В России и сейчас, кажется, нет ни одного следственного изолятора, в котором не было бы культового помещения в той или иной форме. Другое дело, что все встречи не только со священнослужителями, но даже и с близкими родственниками подозреваемым и обвиняемым разрешаются только после получения предварительного письменного согласия на это следователя или судьи, рассматривающего дело заключенного. Многолетняя битва адвокатского сообщества за свидания со своими подзащитными без оглядки на мнение по этому поводу следствия и суда закончилась вынужденным компромиссом: адвокаты теперь хоть формально и не получают разрешения на свидания, но следственный изолятор каждый раз долго убеждается в том, что следствие и суд о будущем свидании извещены, что тоже морока немалая. Получится ли у священников, не будучи юридически более грамотными, чем адвокаты, запасаться каждый раз нужными бумагами? Или, по мысли Минюста, священники нужнее для заключенного, чем адвокаты, и им не обязательно соразмерять свои действия со следствием и судом?

Впрочем, нельзя сказать, что сейчас священников совсем не допускают в следственные изоляторы. Допускают. Но они дальше кабинета начальника или его заместителя по воспитательной работе и оборудованного под храм помещения нигде не бывают. Ну, на Пасху или Рождество могут еще пройтись под строгим контролем и надзором сотрудников по коридорам изолятора импровизированным «крестным ходом», раздавая заключенным благословения и кропя их святой водой через форточки в закрытых на все засовы и замки дверях камер.
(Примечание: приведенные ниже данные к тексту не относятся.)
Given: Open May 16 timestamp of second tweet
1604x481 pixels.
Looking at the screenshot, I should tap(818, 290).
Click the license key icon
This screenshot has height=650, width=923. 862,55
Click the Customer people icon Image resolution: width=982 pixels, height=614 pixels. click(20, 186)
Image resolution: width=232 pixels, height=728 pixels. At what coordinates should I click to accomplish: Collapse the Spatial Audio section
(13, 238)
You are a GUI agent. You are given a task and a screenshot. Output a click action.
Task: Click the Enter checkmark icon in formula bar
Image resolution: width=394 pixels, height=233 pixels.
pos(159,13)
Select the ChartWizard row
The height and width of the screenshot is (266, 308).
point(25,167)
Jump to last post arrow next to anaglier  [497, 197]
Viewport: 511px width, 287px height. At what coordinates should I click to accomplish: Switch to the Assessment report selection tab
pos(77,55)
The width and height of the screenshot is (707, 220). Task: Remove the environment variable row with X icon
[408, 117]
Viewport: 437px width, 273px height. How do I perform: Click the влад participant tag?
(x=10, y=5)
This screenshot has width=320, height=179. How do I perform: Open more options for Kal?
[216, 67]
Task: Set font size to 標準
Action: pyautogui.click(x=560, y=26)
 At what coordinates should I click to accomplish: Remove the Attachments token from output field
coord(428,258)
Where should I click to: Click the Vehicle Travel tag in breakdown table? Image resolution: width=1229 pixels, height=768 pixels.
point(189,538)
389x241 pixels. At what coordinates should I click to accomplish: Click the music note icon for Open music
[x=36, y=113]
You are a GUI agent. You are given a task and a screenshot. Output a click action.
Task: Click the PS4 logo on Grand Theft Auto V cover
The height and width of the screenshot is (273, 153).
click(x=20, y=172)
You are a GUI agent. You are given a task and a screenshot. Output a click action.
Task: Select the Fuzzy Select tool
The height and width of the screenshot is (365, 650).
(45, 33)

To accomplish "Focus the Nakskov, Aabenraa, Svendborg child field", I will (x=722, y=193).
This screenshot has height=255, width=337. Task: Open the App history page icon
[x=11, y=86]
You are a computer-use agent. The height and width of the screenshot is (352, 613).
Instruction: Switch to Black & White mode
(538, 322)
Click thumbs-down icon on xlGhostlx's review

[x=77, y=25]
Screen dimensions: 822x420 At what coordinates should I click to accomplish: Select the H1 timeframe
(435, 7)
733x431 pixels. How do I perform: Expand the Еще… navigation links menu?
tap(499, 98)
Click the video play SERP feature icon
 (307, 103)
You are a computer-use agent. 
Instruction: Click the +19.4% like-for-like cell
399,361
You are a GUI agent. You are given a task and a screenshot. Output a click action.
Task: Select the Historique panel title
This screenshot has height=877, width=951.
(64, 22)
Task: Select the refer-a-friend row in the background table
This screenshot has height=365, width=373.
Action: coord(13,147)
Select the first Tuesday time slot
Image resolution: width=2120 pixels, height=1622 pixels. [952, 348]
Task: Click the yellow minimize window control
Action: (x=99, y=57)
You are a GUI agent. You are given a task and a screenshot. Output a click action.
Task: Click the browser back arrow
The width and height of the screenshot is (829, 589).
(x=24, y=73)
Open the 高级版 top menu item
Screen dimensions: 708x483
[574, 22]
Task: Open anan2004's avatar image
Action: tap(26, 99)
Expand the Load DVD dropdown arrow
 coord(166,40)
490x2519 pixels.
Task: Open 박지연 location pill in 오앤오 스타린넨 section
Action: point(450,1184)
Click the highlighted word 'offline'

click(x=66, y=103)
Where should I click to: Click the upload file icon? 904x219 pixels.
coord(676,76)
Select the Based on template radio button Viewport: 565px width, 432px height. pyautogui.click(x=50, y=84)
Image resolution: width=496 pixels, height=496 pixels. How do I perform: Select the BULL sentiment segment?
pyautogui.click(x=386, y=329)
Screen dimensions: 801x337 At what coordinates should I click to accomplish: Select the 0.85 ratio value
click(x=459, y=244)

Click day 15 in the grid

А личные свидания, как уже сказано, – с особого разрешения.

Не раз говорилось о том, что существующий де-факто ныне повсеместно распространенный порядок, при котором священники в тюрьмы и колонии «назначаются», противоречит действующему закону, который предполагает, что священники в исправительные учреждения не назначаются, а приглашаются, причем не по выбору администрации или церковного начальства, а исключительно «по выбору осужденных» (Уголовно-исполнительный кодекс, ст. 14 ч. 4). Во многих случаях осужденные не возражают против священника, который им поневоле «достался» вместе с колонией, которую они выбирать не вправе. В тех редких случаях, когда заключенный все-таки имеет своего духовника, все зависит от возможности и желания этого самого духовника ехать к своему духовному чаду в неведомую даль (многие отбывают наказание далеко от дома). Такое общение возможно и по ныне действующему законодательству (УИК, ст. 89 ч. 1, 2). Правда, свидание со священником возможно только в пределах строго регламентированного числа свиданий, положенных конкретному осужденному.

Есть еще одна сложность. Оказавшись вне пределов своей епархии, священник не вправе совершать никаких церковных служб и таинств, в том числе исповедовать, без специального разрешения епископа, на территории епархии которого находится тюрьма или колония. Приезжего священника в храм колонии также не пустят. Самое большее, что он сможет, – это личная беседа со своим непутевым духовным чадом. Почему так – вопрос уже не к Минюсту, а к Церкви. Хотя непонятно, почему нельзя считать территорию исправительного учреждения федерального подчинения не входящей в местную епархиальную юрисдикцию. Разве что местному епископу лестно считать себя владыкой всего вокруг, включая клочок земли за колючей проволокой.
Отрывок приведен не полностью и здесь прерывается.